The third way of making data available — through an author’s website — is the most controversial. For a start, publishers lose control over access to the data, or any changes to it. Most of them keep a backup version on their own servers for that reason. PNAS, for example, allows certain types of data, which are part of a paper but do not provide the basis for a direct conclusion, to be hosted solely by the author because “you overwhelm the [PNAS] website, and there are cost problems and other problems,” said Nicholas Cozzarelli, editor of PNAS. Nature’s policy states that microarray data should be made available on the authors’ or another freely available website, “until a public database is available.”

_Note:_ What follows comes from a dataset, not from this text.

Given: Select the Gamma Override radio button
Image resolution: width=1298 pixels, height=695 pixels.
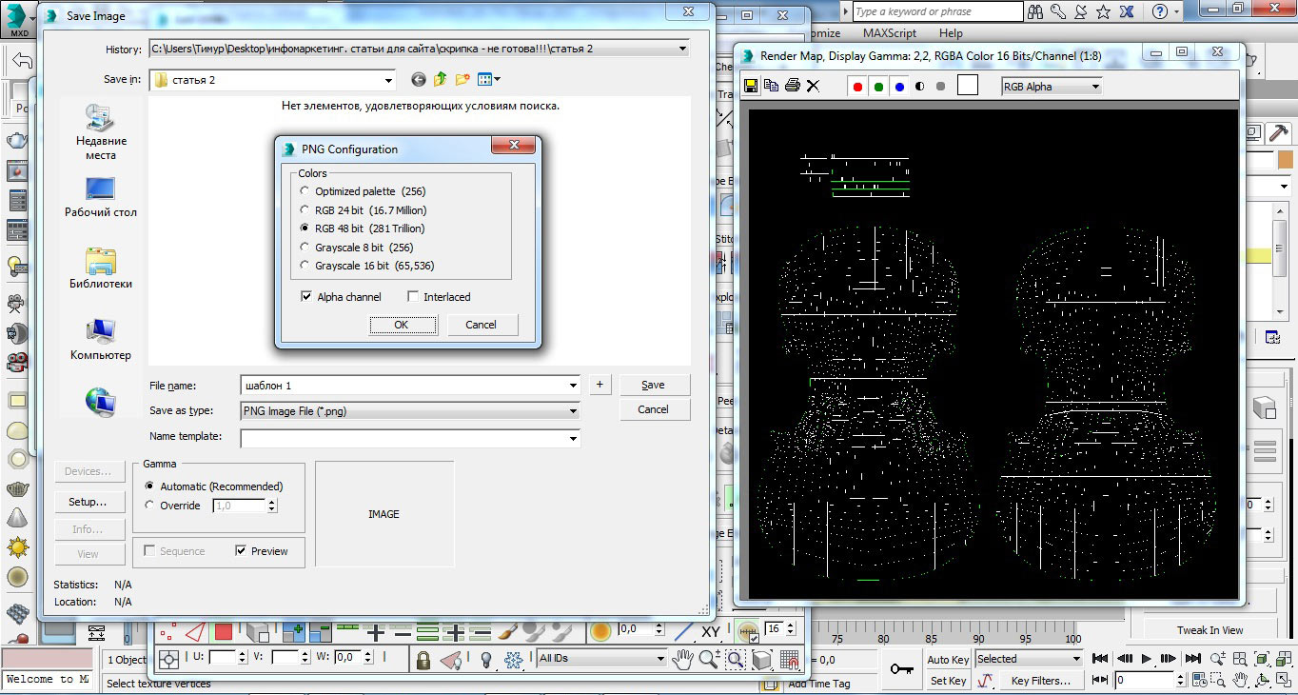Looking at the screenshot, I should pos(149,506).
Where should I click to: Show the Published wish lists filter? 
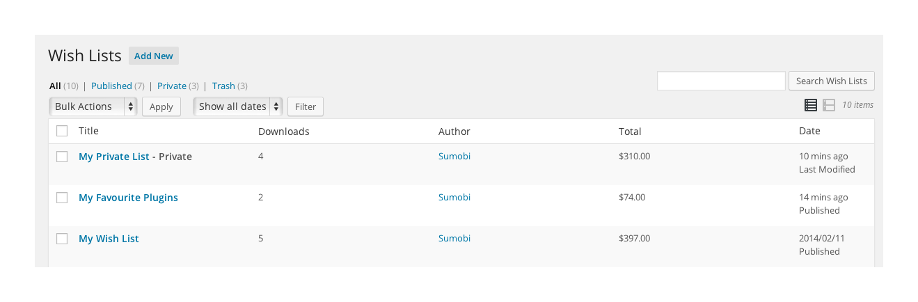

When Science allowed Celera to provide its version of the human genome on its own website last year, the journal created a new precedent for bypassing existing public databases. “People felt that some standard had been violated. The point is, what is the standard that we are talking about?” said Robin Schoen, who directs a study on the responsibility of authorship in the biological sciences at the National Academy of Sciences. A committee conducting the study was created in response to Celera’s paper and plans to publish a report in August. “The analyses are built on more and more data…The question is, how much of that underlying data are you supposed to provide; what is your responsibility?” said Schoen.
But whatever publication standards will emerge, or whatever ways to present data will prevail, they will serve the same purpose: “There is an unwritten agreement that you want to allow people to replicate or falsify your finding. And you need to provide them enough to do that,” said Schoen.